:: Extracted text ::
The previous year was marked by heavy losses in the capital markets amid uncertainty triggered by the war in Ukraine, decades-high inflation and fears of an imminent recession. The benchmark closed 2022 roughly 19% lower.
Amid this economic backdrop, investors have rushed to pull capital from risky assets and equities, choosing to instead hold cash or move towards safe-haven bond markets.
Shares in Prudential fell 3% in extended trading after results.
The company reported a 21% decline in AUM in the quarter to $1.38 trillion.
“Our fourth quarter operating results reflect lower variable investment and fee income, partially offset by improved COVID-19 mortality,” said Chief Executive Charles Lowrey in a statement.
Prudential added it had made headway through the year in moving business focus from market-sensitive revenue segments to more stable and recurring sources of income, in line with previously announced plans.
“We made further progress on our transformation to become a higher growth, less market sensitive, and more nimble company,” Lowrey added.
Last week, rival MetLife Inc (NYSE:)’s profit also declined due to market weakness, dragging investment returns at the insurer.
The insurer’s after-tax adjusted operating income was $907 million, or $2.42 per share, in the three months ended Dec. 31, compared with $1.23 billion, or $3.18 per share, a year earlier.

:: Data supplied ::
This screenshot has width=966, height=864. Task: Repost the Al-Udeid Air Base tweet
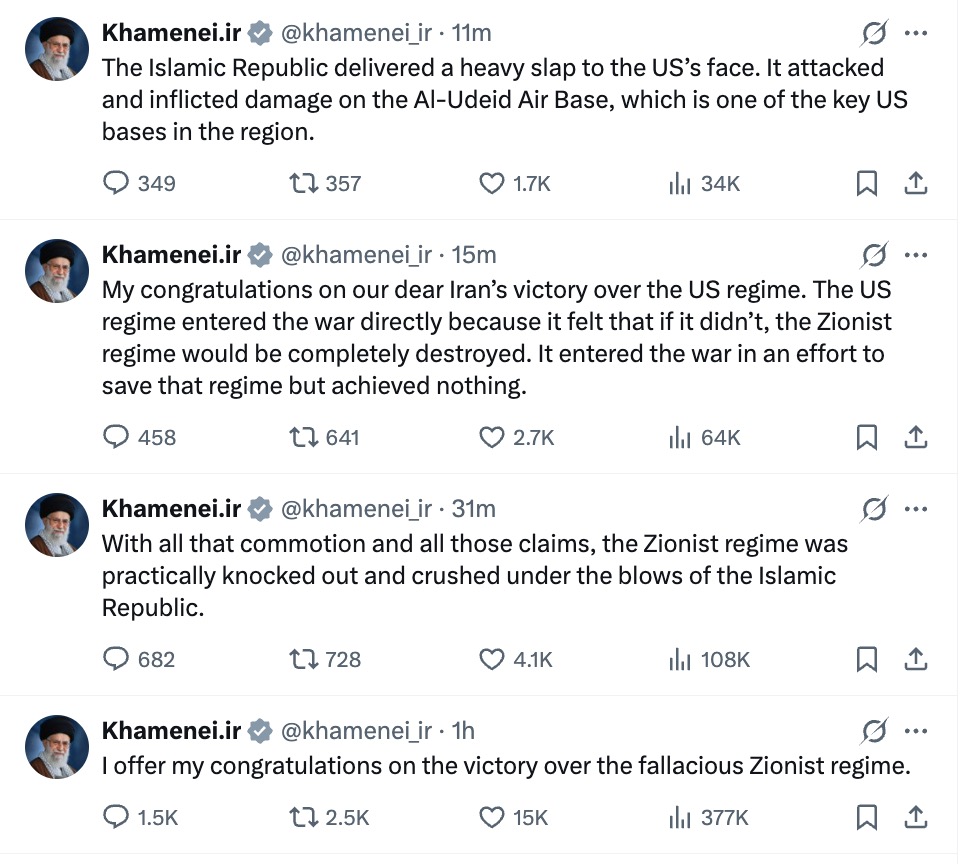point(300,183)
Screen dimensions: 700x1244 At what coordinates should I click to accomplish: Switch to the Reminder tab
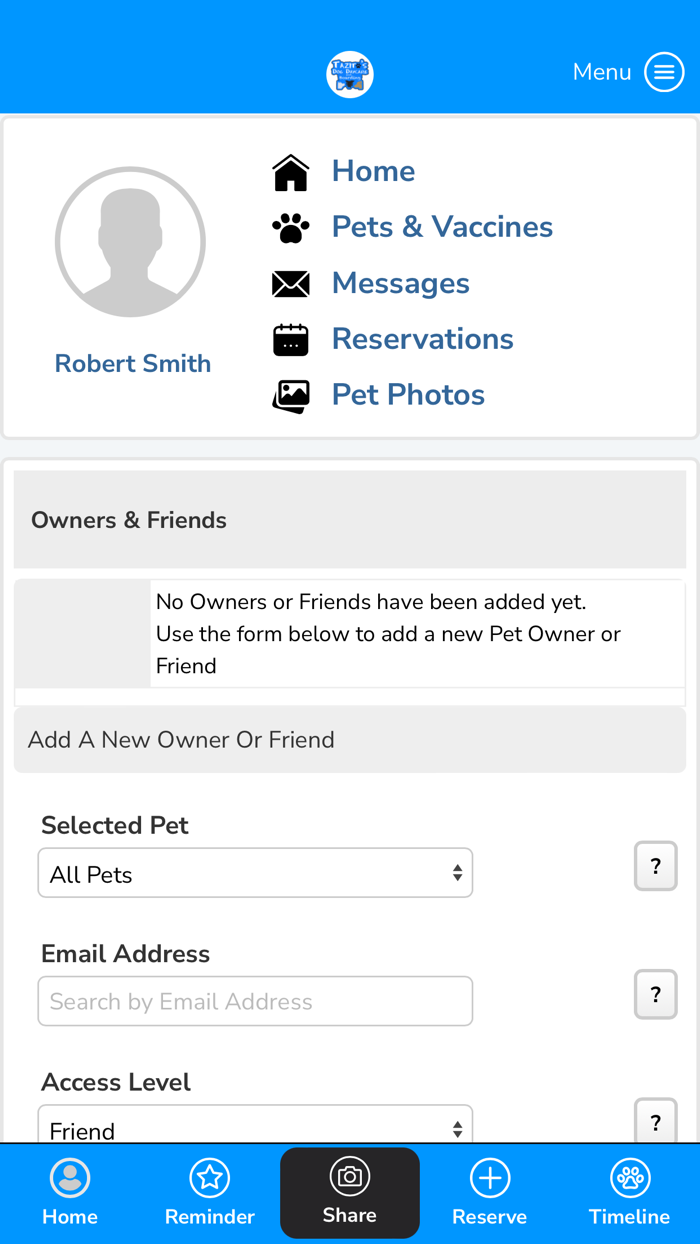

...

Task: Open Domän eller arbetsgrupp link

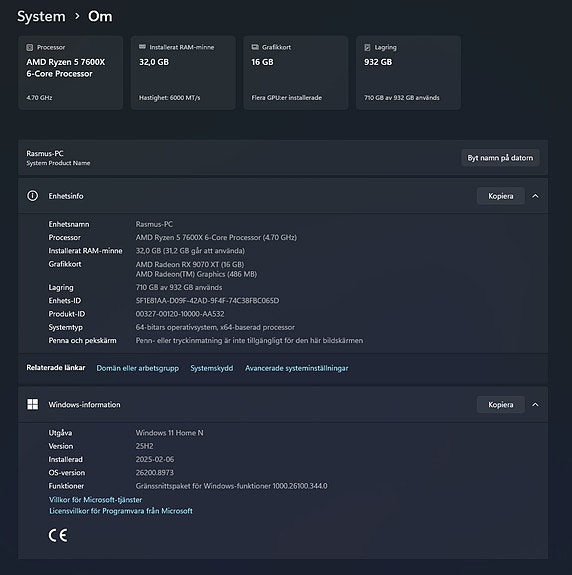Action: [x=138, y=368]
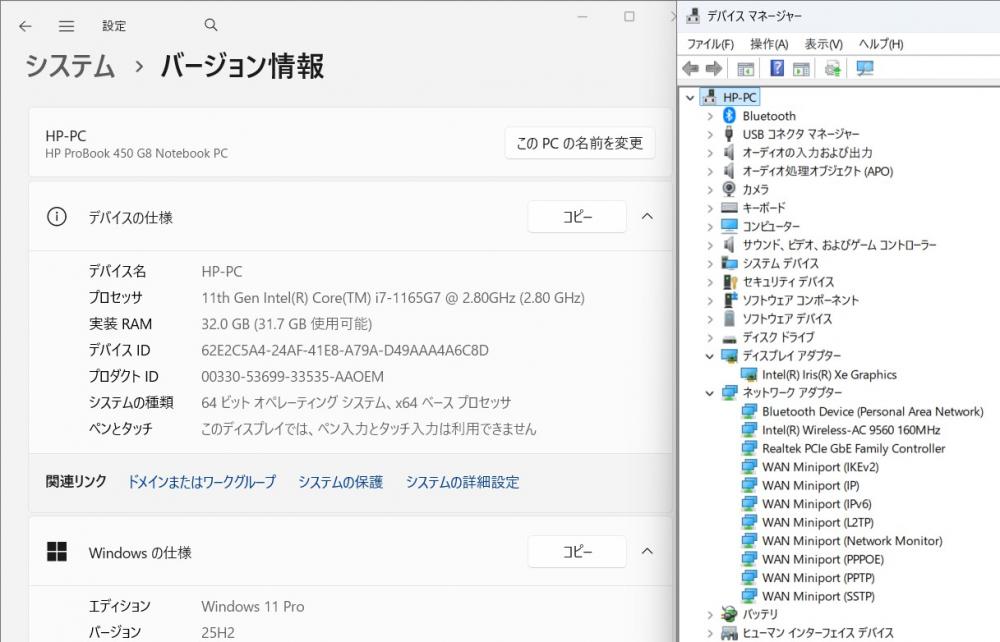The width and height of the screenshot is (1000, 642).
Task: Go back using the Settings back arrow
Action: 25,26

...

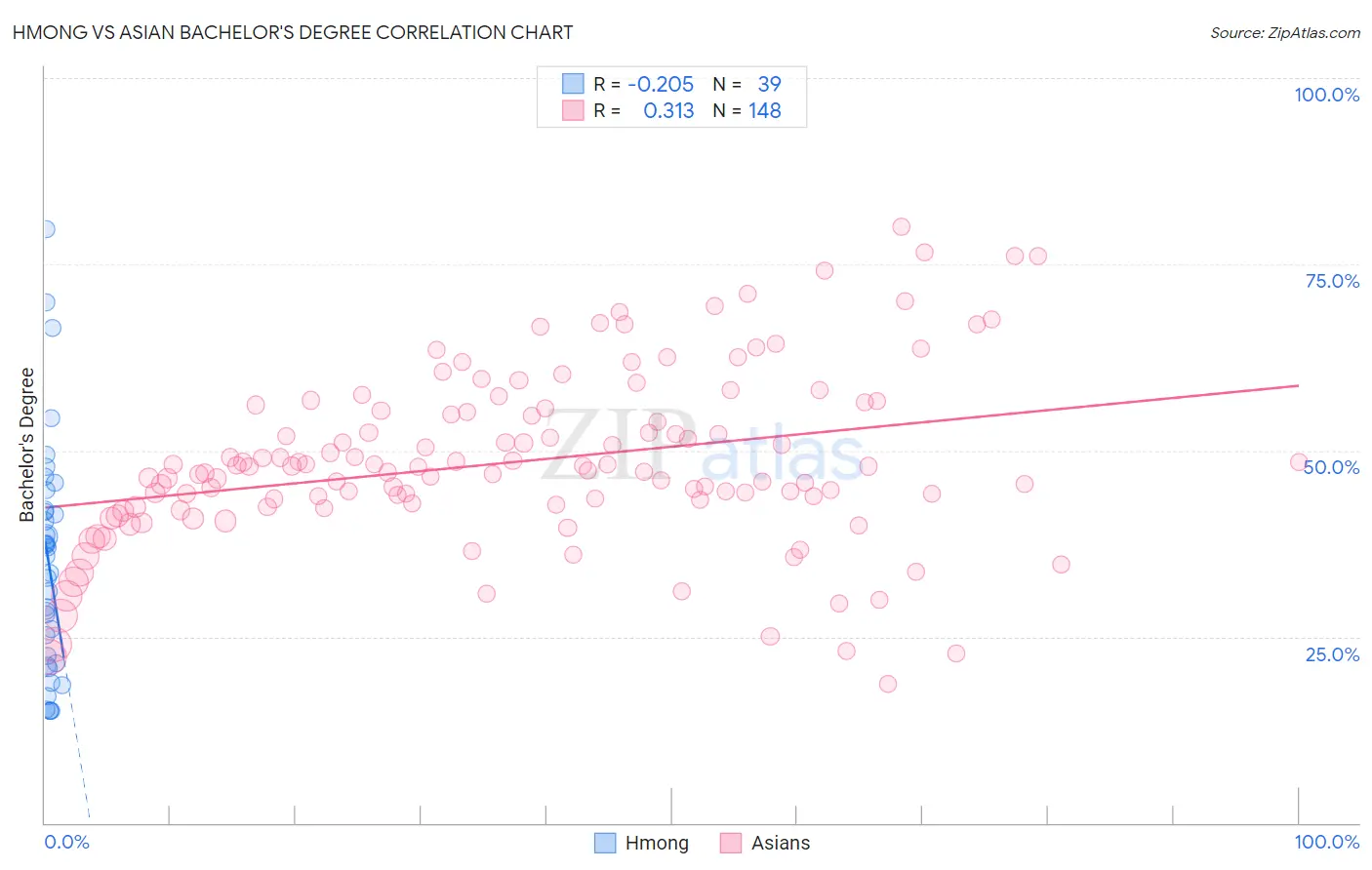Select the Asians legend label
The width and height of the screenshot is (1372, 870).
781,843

:: What to do ::
Answer from the text on Prudential's results:
(a) By roughly what percentage did the benchmark close 2022 lower?
(b) How much did Prudential shares fall in extended trading after results?
(c) To what figure did Prudential's AUM decline in the quarter?
The records have no connection to the text on Prudential's results.

:: Answer ::
(a) Roughly 19%
(b) 3%
(c) $1.38 trillion